=== Begin Enclosure ===
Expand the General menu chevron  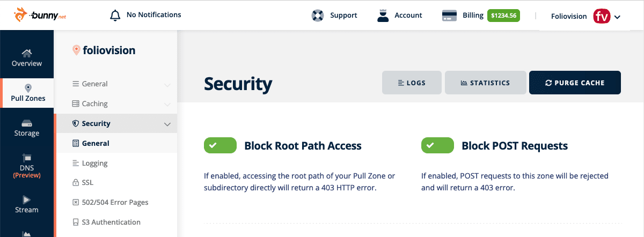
=== End Enclosure ===
=== Begin Enclosure ===
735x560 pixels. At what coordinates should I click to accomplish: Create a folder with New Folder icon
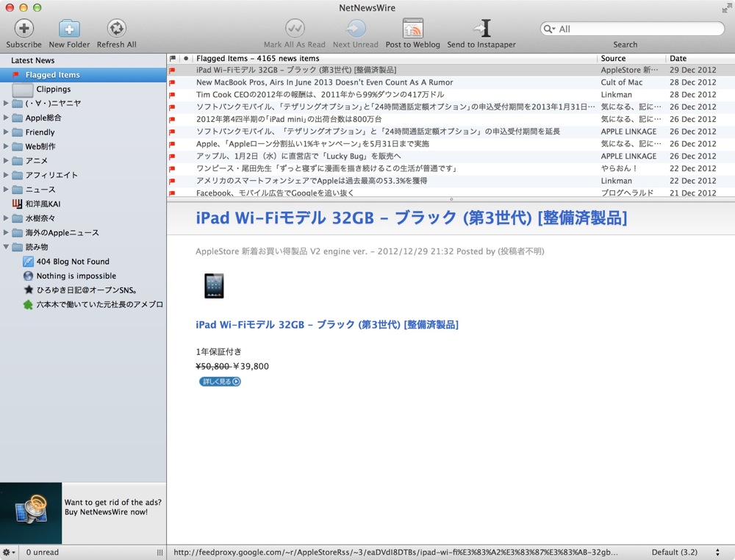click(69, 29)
=== End Enclosure ===
=== Begin Enclosure ===
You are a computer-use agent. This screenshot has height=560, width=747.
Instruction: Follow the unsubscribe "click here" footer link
=== End Enclosure ===
> [Task directions]:
Copy back the listing above exactly, but only from the line with "You are a computer-use" through the line with "Instruction: Follow the", both ends included.

> [Result for this exercise]:
You are a computer-use agent. This screenshot has height=560, width=747.
Instruction: Follow the unsubscribe "click here" footer link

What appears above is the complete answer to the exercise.